Skoro ropa i eurodolar tracą dla inwestorów na znaczeniu to można doszukiwać się w zachowaniu rynku sygnałów wyczerpania impulsu spadkowego. . Wielu inwestorów jest skłonnych uznawać, że obecny poziom cen "czarnego złota" jest już częściowo uwzględniony w wycenach. Wysoka zmienność cen surowców została włączona do czynników ryzyka i dopiero wyraźne ukształtowanie nowych trendów powinno znaleźć mocniejsze przełożenie na sentyment do akcji.
Oczywiście w czwartek, nie obyło się bez mocnej przeceny wielu spółek których rentowność bądź poziom sprzedaży są ściśle powiązane z notowaniami paliw, takich jak linie lotnicze czy producenci samochodów. Jednak miały one skalę niższą niż przy podobnym zachowaniu notowań tego surowca w przeszłości. Podaż mogła również dyskontować dużą aprecjację euro wobec dolara, co zwykle przecenia akcje europejskich eksporterów. Tak było i tym razem, choć na tle innych spółek eksporterzy nie wyróżniali się szczególną słabością.
Czynnikiem tworzącą presję na indeksy były przede wszystkim kolejne wiadomości dotyczące sektora bankowego. Analitycy Citygroup przewidują, że trzy duże amerykańskie banki w kolejnym kwartale znów będą zmuszone dokonywać odpisów. Innym czynnikiem przeceniającym akcje tego sektora była wiadomość o porzuceniu przez kilka banków azjatyckich planów objęcia udziałów w Lehman Brothers. Na dodatek jeden z analityków Citigroup obniżył Lehmanowi prognozę zysków.
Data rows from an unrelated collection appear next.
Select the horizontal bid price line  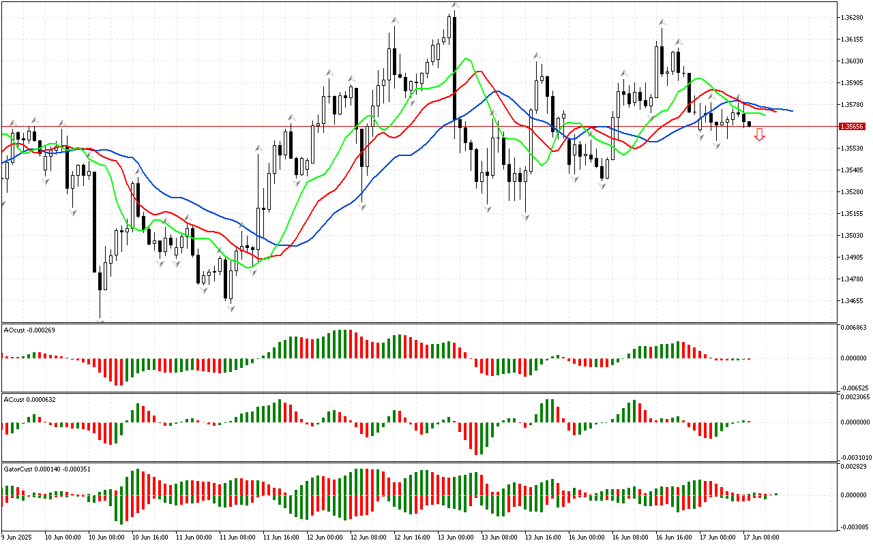(409, 127)
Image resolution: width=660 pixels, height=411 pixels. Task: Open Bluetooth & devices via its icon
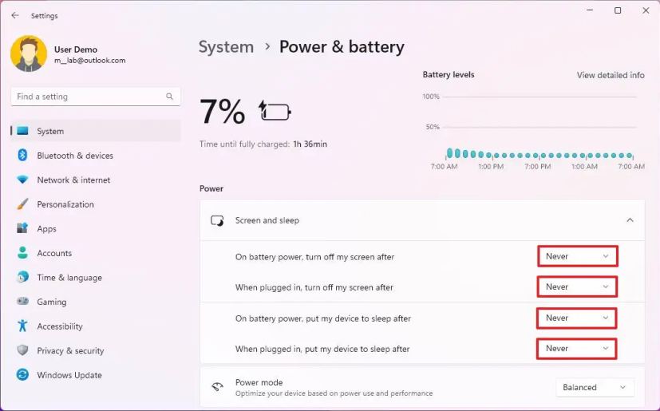22,156
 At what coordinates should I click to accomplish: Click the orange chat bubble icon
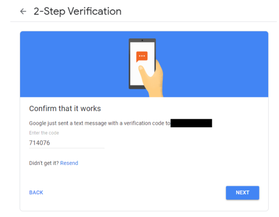(142, 57)
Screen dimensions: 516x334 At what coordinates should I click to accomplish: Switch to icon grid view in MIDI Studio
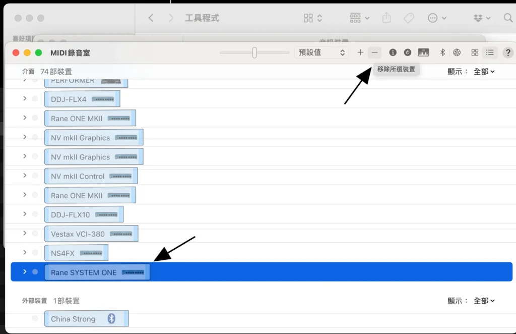tap(475, 52)
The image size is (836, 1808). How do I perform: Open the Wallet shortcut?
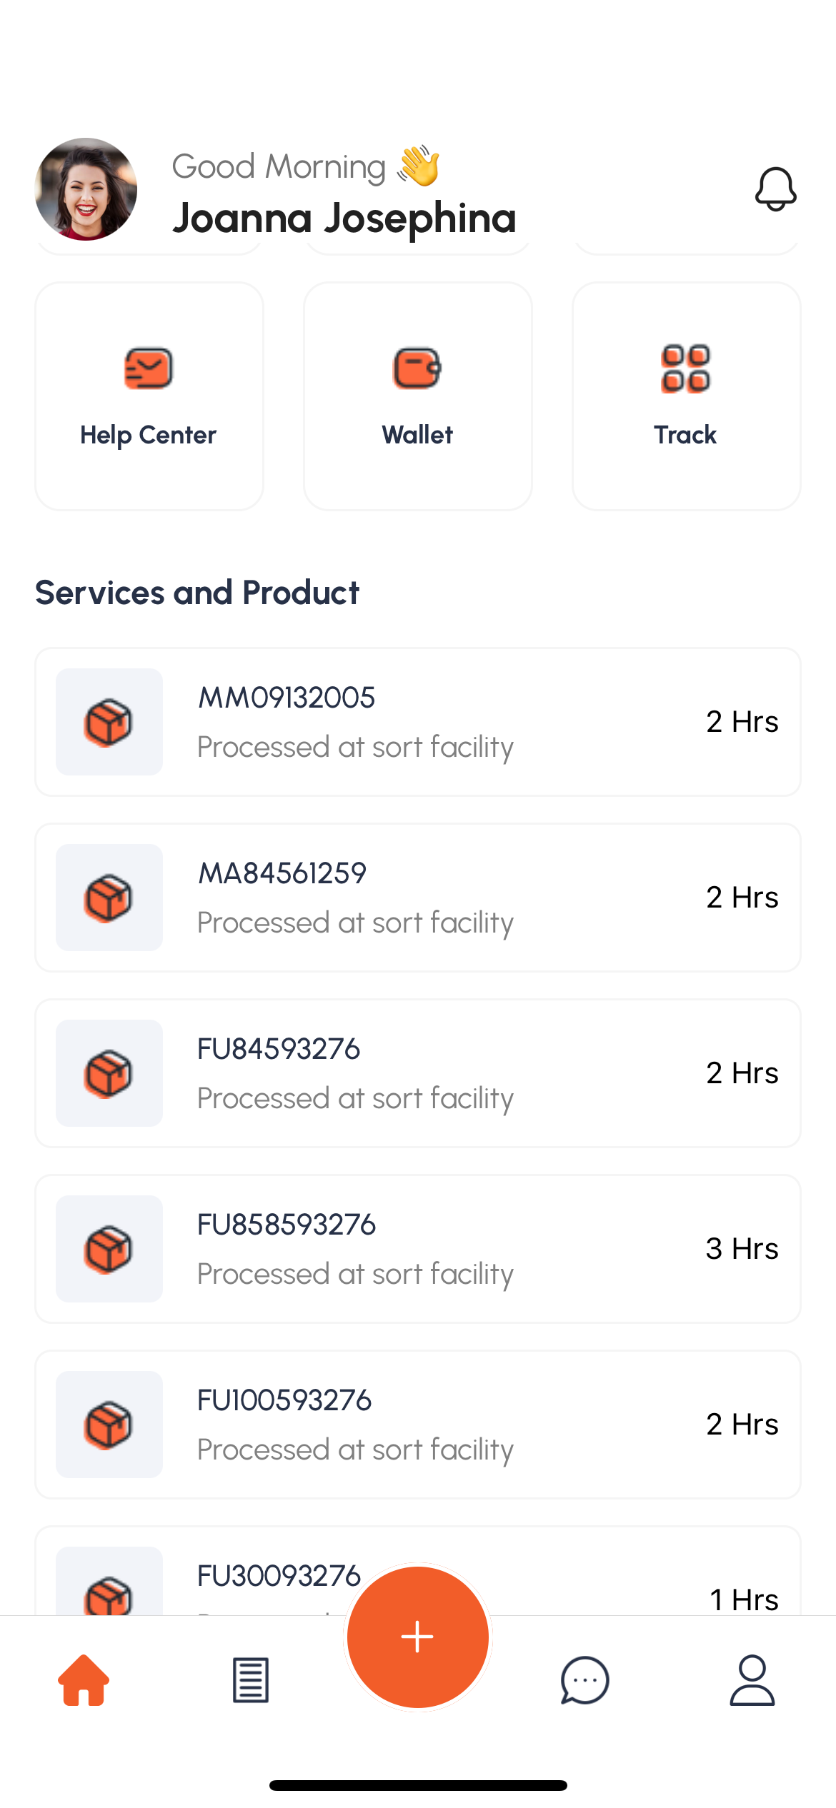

Indeksy branżowe grupujące europejskie banki po południu traciły ponad 2%.
Spadki objęły prawie całą szerokość rynku. Na rozszerzenie złych nastrojów poza branżę eksporterów i spółek czułych na cenę ropy miała wpływ informacja o raporcie jaki jeden z analityków Goldman Sachs wysłał swoim klientom. Informuje w nim (w zasadzie potwierdził powszechnie dyskontowany fakt), że kraje odpowiadające za ponad połowę globalnego PKB albo już doświadczają recesji albo stoją na jej krawędzi. Trochę nadziei wniosły tu jednak odczyty flash indeksów PMI strefy euro. W przypadku syntetycznego PMI composite (dzielonego na subindeksy) odnotowano wzrost z 47,8pkt. w lipcu do 48pkt. w sierpniu. Najistotniejsze jest tu zatrzymanie dynamiki spadków. Trochę słabiej wypadł subindeks usług. Taki odczyt (wstępny) daje iskierkę nadziei, że gospodarka europejska uniknie recesji. Warto jednak pamiętać, że odczyty poniżej 50pkt, świadczą o nastrojach recesyjnych wśród ankietowanych.